AW: You seem to have traveled around and gotten close to the people and the politics in many countries.

 

TRM: I haven’t really travelled that much . . . only in the Southern Africa part, physically, that is. I don’t like travelling. I am more of a territorial person, but I compensate for that with my literary travels, connecting with writers and poets all over the world.

 

AW: How has this affected both your writing and your publishing?

 

TRM: You get to understand writings from all over the world through connections, issues that are in many worlds’ poetry, and you learn from them, adapt your writing, and strengthen your voice.

 

AW: Where do you see the strongest new poetry communities on the continent?

 

TRM: South Africa, Nigeria, Kenya, and Zimbabwe have always been the dominant English-speaking countries, literarily speaking, but I am overjoyed with the intensity in literature happening in countries like Uganda, Ghana, Malawi, Zambia, Tanzania, etc. As for Portuguese in Africa it’s mostly Angola and Mozambique, and for French in Africa, its Cameroon, DRC, Ivory Coast, etc.

 

AW: Speaking of politics, where is it dangerous to be a public poet? Where is it safest? Where are poets most encouraged?

 

TRM: South Africa has more freedoms generally speaking, but we are seeing a lot of public poets coming from all over the continent. There is always danger from political establishments in Africa, but a lot of politicians are becoming increasingly indifferent to being criticized by their poets and are content just ignoring them and their grievances, making the work of cultural practitioners a bit safer. African governments don’t support the arts like, say, the US government does. Our artists are ignored as long as we stay within our territory of writing, publishing, and reading to the small literary market, but when a poet is so big he can touch a chunk of the electorate with his work then he becomes a target of these politicians. The only way I feel I can be safe is to avoid public spaces. Up to now I have not known how to enter that space, but other poets have done so and have great careers as public poets. A lot of poets in Africa are more book poets.

 

AW: As an outsider, following along with you, some of my other African friends, and the western media, I get a patchwork of what is happening in places like Nigeria and Zimbabwe, and now in South Africa. Where are the bright spots? And where are the places where things are falling apart?

 

TRM: There are a lot of bright spots, like Rwanda, Kenya, Ethiopia, South Africa, Ghana, etc. There are a few countries that are struggling, of which Zimbabwe is one. I can’t say falling apart . . . I still have a sense it’s a matter of time, the right environment, the right leaders, and then it will start ticking. Remember, a few years ago Rwanda went through a genocide and now it’s a shining beacon, despite lack of real democracy. Africa is a bit complex to talk about in terms of democracy, good governance, and development. What a westerner thinks about those issues might not really apply here or work with our situation. The biggest ask is whether democracy will work in Africa the way it has in the western world. Maybe we really need some kind of African democracy, one we look at with African eyes. There are a lot of countries the world over that are prospering without western democracy, countries like Singapore, Malaysia, Rwanda, etc. I have a feeling the west demands a textbook kind of democracy from African countries, yet they don’t even have that kind of democracy in their own countries. Look, for instance, at your country. Your vote is controlled by an electoral college, a few rich white men control your democracy. I think it’s more valuable to insist on development from our politicians now. We need development.

 

AW: How does this affect both the writing of poets and the life of publishing in various places?

YOUR ASSIGNMENT — Pick up the interview about poetry and politics in Africa right after its last line and carry it on. You won't need the entries to do this.

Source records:

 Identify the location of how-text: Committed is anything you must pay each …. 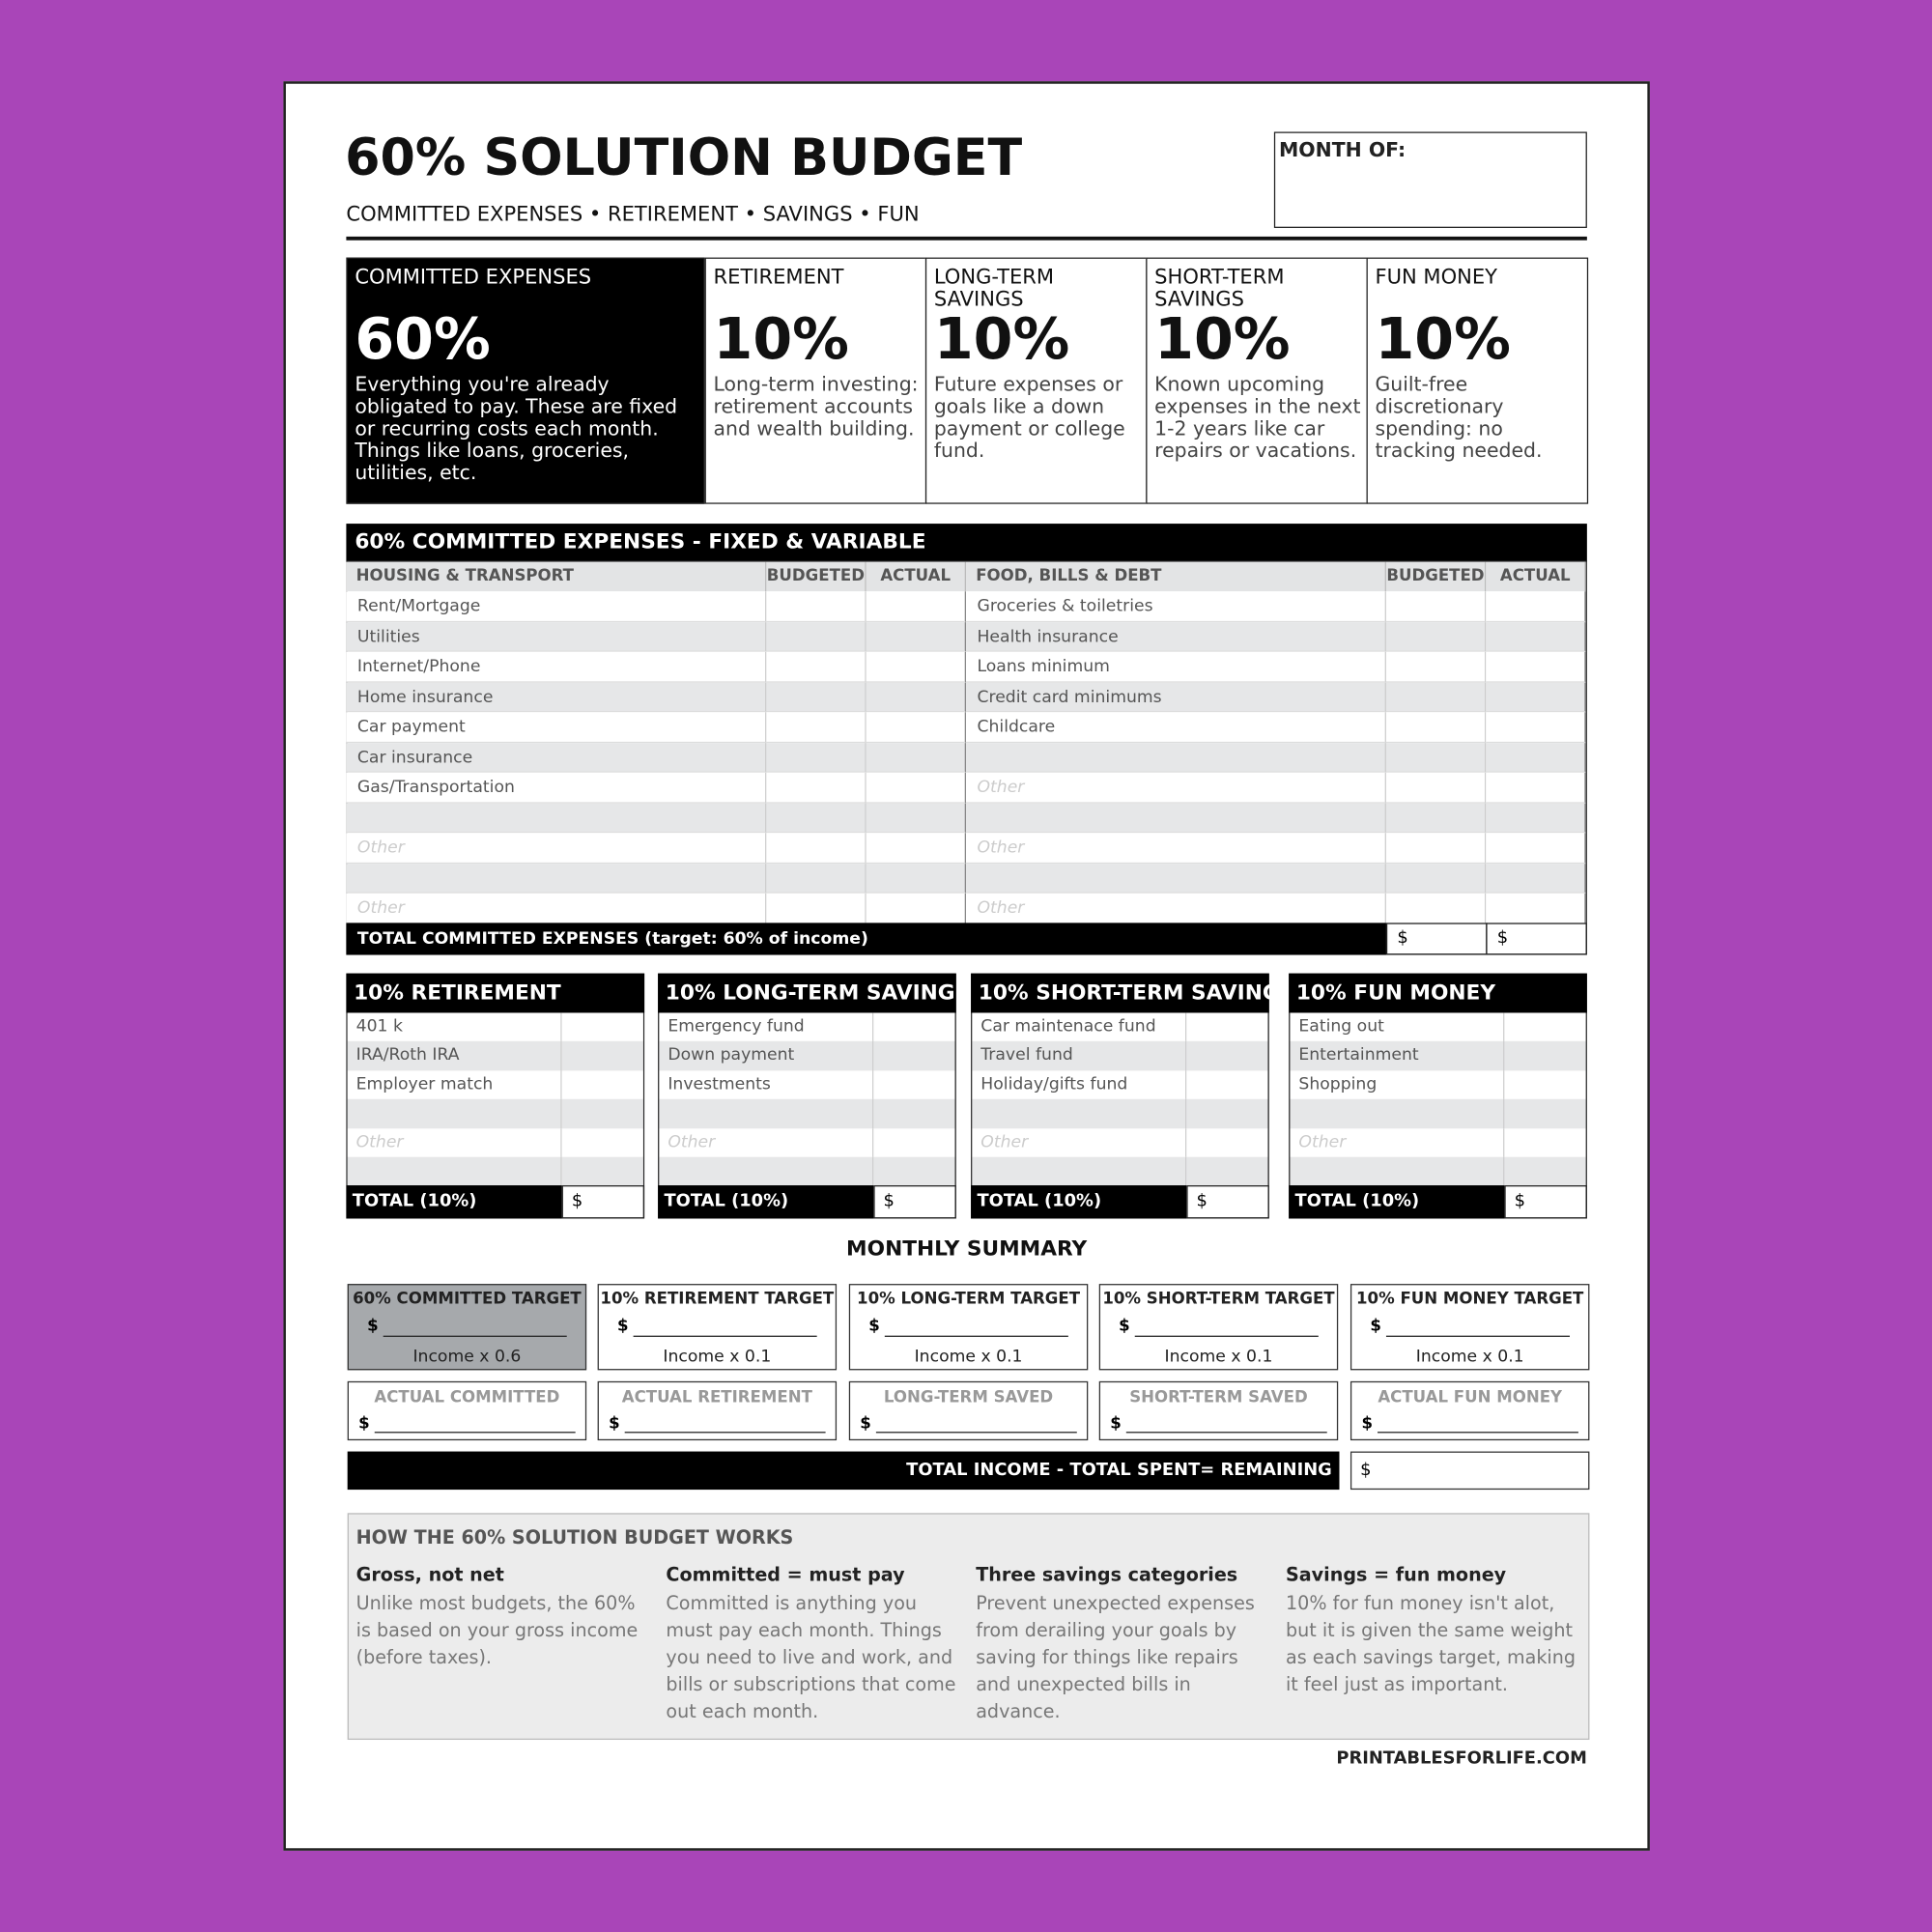
(811, 1657).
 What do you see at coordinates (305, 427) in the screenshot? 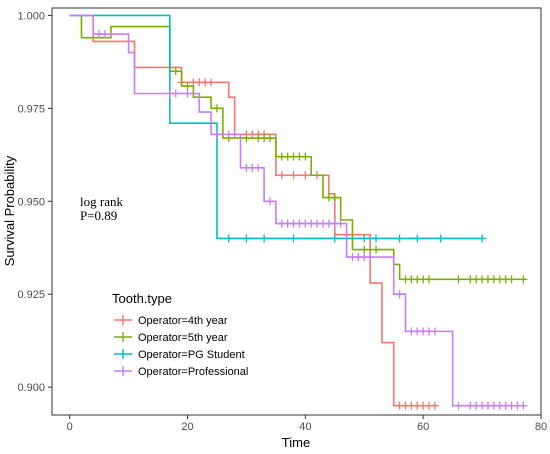
I see `x-tick-label: 40` at bounding box center [305, 427].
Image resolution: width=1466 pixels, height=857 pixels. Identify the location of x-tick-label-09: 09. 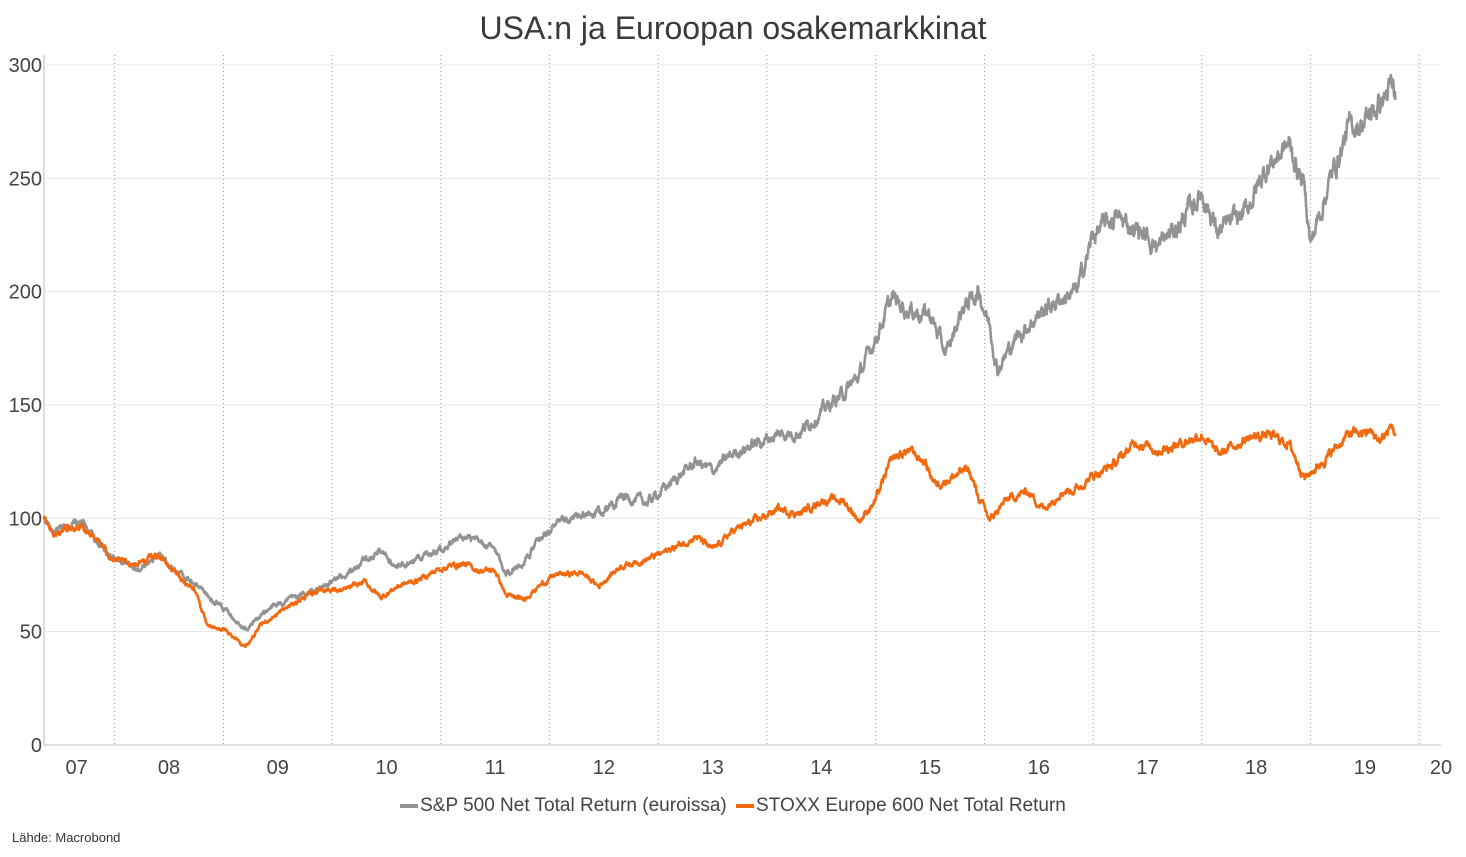
(278, 768).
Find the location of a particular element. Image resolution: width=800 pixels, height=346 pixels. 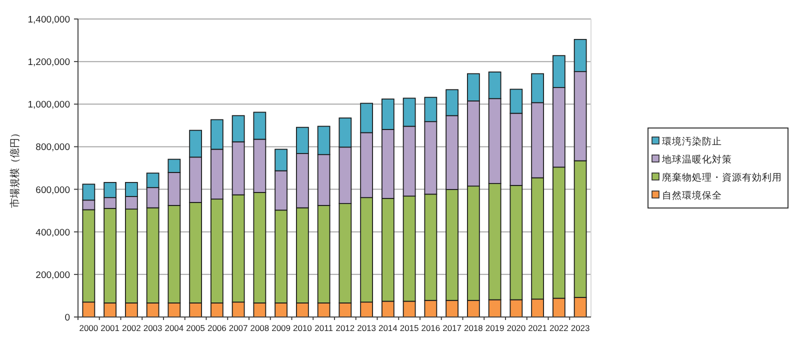

x-tick-label: 2010 is located at coordinates (302, 328).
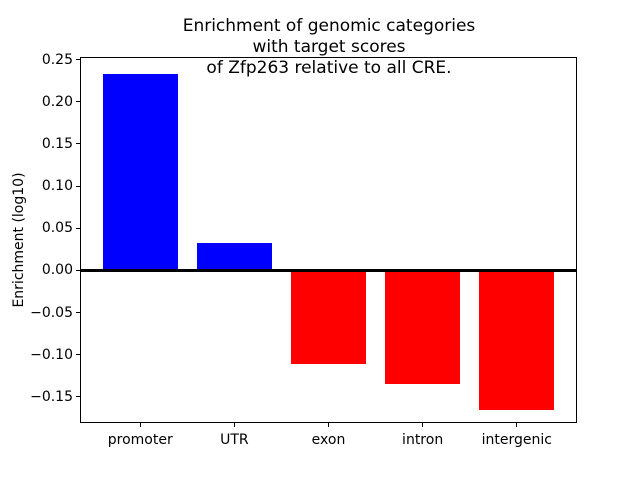 The image size is (640, 480). What do you see at coordinates (516, 440) in the screenshot?
I see `x-tick-label-intergenic: intergenic` at bounding box center [516, 440].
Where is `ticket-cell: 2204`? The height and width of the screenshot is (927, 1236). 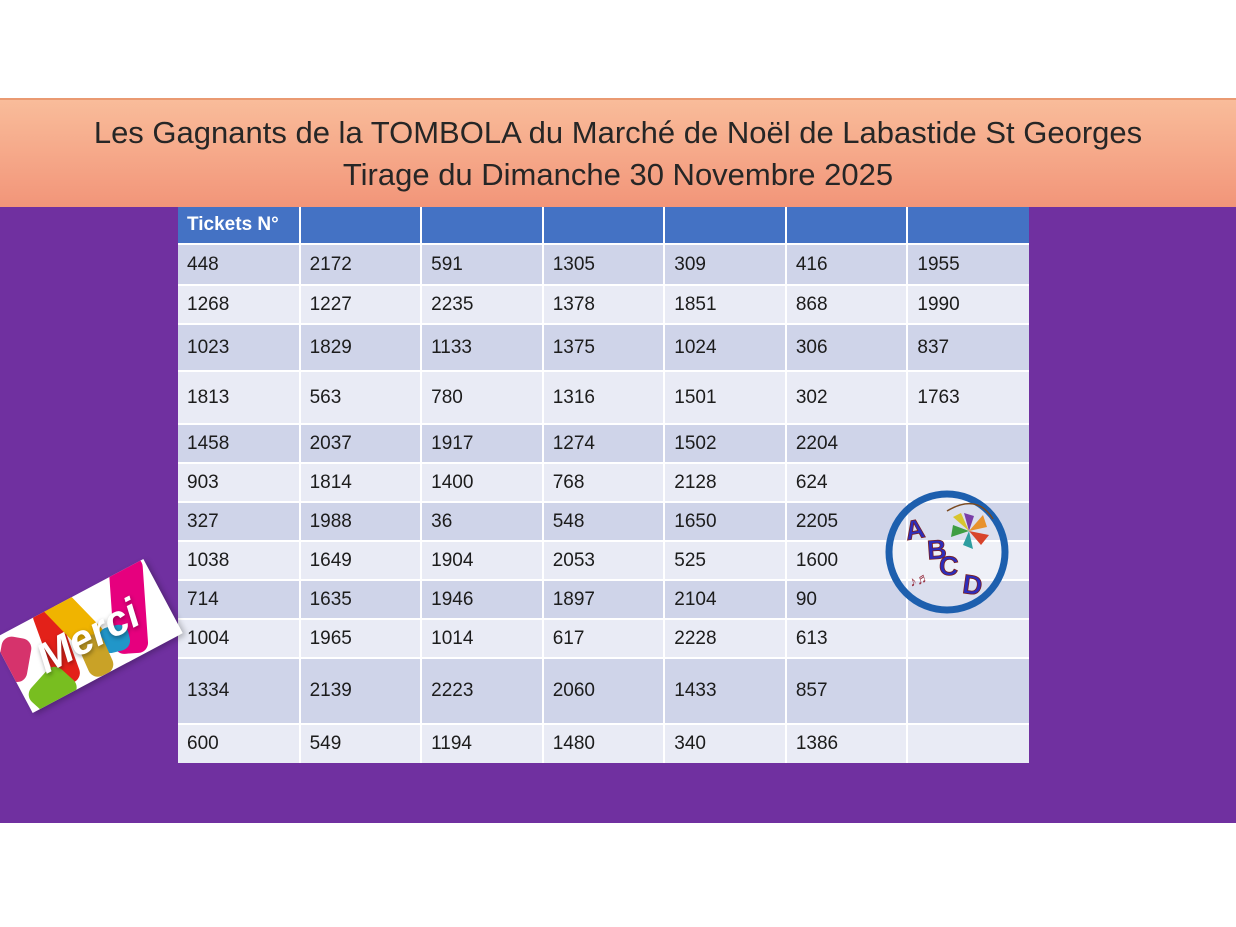
ticket-cell: 2204 is located at coordinates (846, 444).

ANSWER TO THIS TASK —
TRM: Young poets from Africa are inspired by our political situation and write directly to power. The majority still write from westerly eyes on issues to do with democracy, good governance, even development. We are controlled by the western media, are we not? They tell us what is right and what is wrong. We are still controlled by western religions, and they tell us what is right and what is not. We are controlled by western technology, and it’s awash with western-centric ways of doing things. It’s hard for African poets to find their original voices, their original stories.

 

AW: What are your most recent publishing ventures? Who are the poets? Do you still find time to write?

 

TRM: It’s hard to find time to write nowadays but I compensate for that with other arts. I do love to draw and do a bit of music, mbira inspired music, but here and there I still write something new. I am currently editing, with my co-editorial team, Daniel and Nsah, the Best New African Poets 2019 Anthology, and before year’s end I want to do another anthology specifically focused on the place I have called home for the past 25 years, Chitungwiza . . . it’s Zimbabwe’s biggest ghetto township.

 

AW: Thank you, Tendai.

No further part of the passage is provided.